Договор об окончательном урегулировании в отношении Германии

Поделись знанием:
(перенаправлено с «Два плюс четыре»)
Перейти к: навигация, поиск

Договор об окончательном урегулировании в отношении Германии (также известен, как "Договор "Два плюс четыре" , "Договор 2+4") — государственный договор, заключённый между Германской Демократической Республикой и Федеративной Республикой Германия, а также Францией, США, Великобританией и СССР в Москве 12 сентября 1990 года. Вступил в силу 15 марта 1991 года.

Данный договор, также называемый Договором о суверенитете, стал результатом переговоров в формате «два плюс четыре», на которых обсуждались внешнеполитические аспекты объединения двух германских государств: государственные границы, принадлежность к внешнеполитическим блокам, численность вооружённых сил. Принципиальное решение о проведении такого рода переговоров было достигнуто на конференции по проблемам «открытого неба», проходившей в Оттаве 13 февраля 1990 года. Переговоры в формате «два плюс четыре» проходили в четыре раунда: 5 мая в Бонне, 22 июня в Берлине, 17 июля в Париже (с участием Польши) и 12 сентября в Москве.
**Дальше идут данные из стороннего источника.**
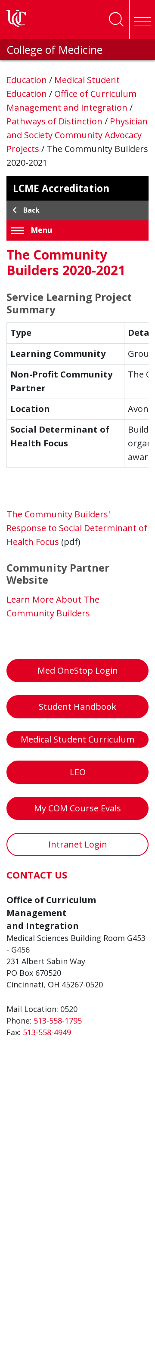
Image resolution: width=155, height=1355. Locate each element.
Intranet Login (77, 844)
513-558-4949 (47, 1032)
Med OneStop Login (77, 670)
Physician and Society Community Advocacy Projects (77, 135)
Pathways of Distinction (55, 121)
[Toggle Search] (116, 19)
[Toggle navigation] (142, 19)
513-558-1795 (58, 1020)
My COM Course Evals (77, 808)
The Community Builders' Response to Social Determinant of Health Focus (76, 528)
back (31, 210)
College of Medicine (54, 49)
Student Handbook (77, 706)
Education (27, 80)
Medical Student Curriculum (77, 739)
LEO (78, 772)
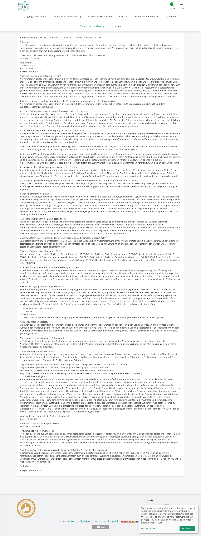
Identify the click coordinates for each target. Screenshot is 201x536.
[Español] (134, 521)
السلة (182, 8)
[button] (100, 527)
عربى (171, 8)
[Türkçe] (131, 521)
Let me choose (148, 528)
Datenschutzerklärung (92, 26)
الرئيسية (104, 521)
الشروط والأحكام (83, 521)
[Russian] (137, 521)
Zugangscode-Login (35, 16)
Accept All (187, 528)
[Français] (128, 521)
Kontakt (123, 16)
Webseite (171, 16)
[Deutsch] (122, 521)
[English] (125, 521)
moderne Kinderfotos (147, 16)
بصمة (95, 521)
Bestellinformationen (100, 16)
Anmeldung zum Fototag (67, 16)
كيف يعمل (116, 26)
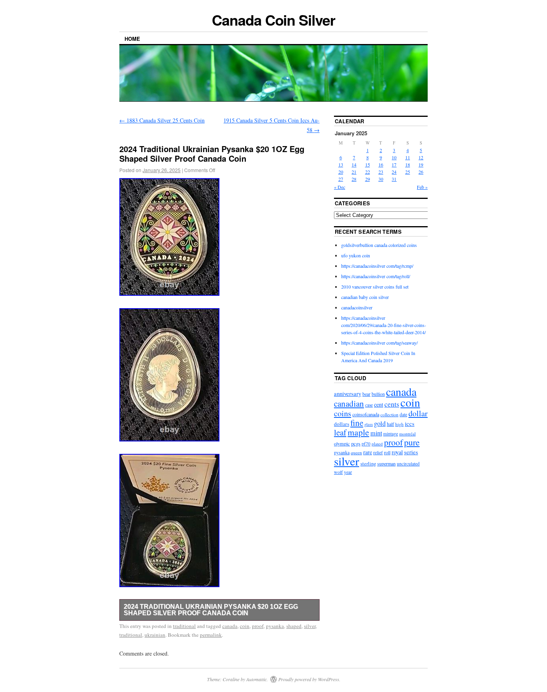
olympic (342, 443)
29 (367, 179)
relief (378, 452)
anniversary (347, 393)
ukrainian (155, 634)
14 (354, 164)
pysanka (275, 626)
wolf (338, 472)
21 (354, 171)
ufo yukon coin (355, 255)
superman (386, 463)
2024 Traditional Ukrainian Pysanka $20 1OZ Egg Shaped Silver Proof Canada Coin (211, 609)
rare (367, 452)
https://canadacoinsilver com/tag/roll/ (375, 276)
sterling (368, 463)
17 (394, 164)
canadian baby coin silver (365, 297)
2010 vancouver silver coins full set (374, 286)
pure (412, 442)
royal (397, 452)
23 (380, 171)
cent (378, 404)
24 (394, 171)
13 (340, 164)
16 (380, 164)
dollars (341, 423)
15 (367, 164)
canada (229, 626)
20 (340, 171)
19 (420, 164)
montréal (407, 434)
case (369, 405)
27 (340, 179)
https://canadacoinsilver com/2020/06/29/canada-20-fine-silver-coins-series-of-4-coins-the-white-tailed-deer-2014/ (383, 325)
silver (310, 626)
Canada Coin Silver (273, 19)
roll (387, 452)
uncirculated (408, 464)
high (399, 424)
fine (356, 422)
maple (358, 432)
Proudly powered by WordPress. (309, 679)
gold (380, 423)
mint (376, 433)
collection (389, 414)
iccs (409, 423)
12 (420, 157)
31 (394, 179)
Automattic (256, 679)
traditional (184, 626)
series (411, 452)
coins (342, 413)
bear (366, 394)
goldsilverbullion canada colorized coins (379, 245)
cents (391, 404)
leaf (340, 432)
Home (132, 38)
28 (354, 179)
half (390, 424)
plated (377, 444)
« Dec (339, 187)
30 (380, 179)
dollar (418, 413)
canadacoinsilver (356, 307)
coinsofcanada (365, 414)
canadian (349, 403)
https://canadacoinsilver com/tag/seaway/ (379, 342)
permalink (211, 634)
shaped (294, 626)
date (403, 414)
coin (244, 626)
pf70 (366, 444)
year (348, 472)
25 (407, 171)
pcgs (355, 443)
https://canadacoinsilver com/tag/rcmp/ (377, 266)
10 (394, 157)
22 (367, 171)
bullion (378, 394)
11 (407, 157)
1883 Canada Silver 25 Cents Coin (162, 120)
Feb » (422, 187)
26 (420, 171)
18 (407, 164)
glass (368, 424)
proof (257, 626)
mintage (390, 434)
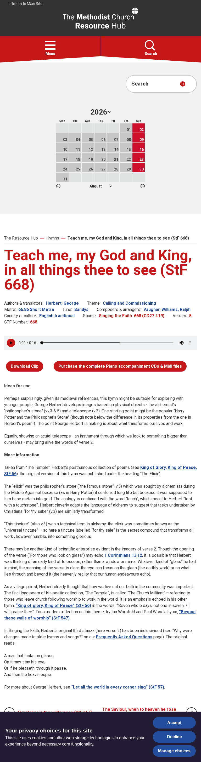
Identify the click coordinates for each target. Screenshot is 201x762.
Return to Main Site (26, 4)
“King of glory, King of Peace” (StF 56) (53, 605)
До последнего момента исход переговоров в Москве оставался под вопросом. После того, как 10 сентября в ходе телефонного разговора, состоявшегося между президентом СССР М. С. Горбачёвым и федеральным канцлером Гельмутом Колем, вызывавший многочисленные разногласия срок вывода советских войск из ГДР был установлен на конец 1994 года, ход переговоров стали тормозить французская и британская стороны. Правительства обеих стран предполагали, что процесс объединения Германии затянется на более длительное время по вине советской стороны. Британское правительство предприняло последнюю попытку замедлить объединительный процесс, потребовав предоставить ей после объединения Германии право на проведение военных учений на территории бывшей ГДР. Советская сторона, как и ожидали в Великобритании, решительно отвергла это требование. В ходе переговоров в ночь с 11 на 12 сентября государственному секретарю США Джеймсу Бейкеру по просьбе его немецкого коллеги Ганса-Дитриха Геншера удалось убедить британскую сторону отказаться от своего требования.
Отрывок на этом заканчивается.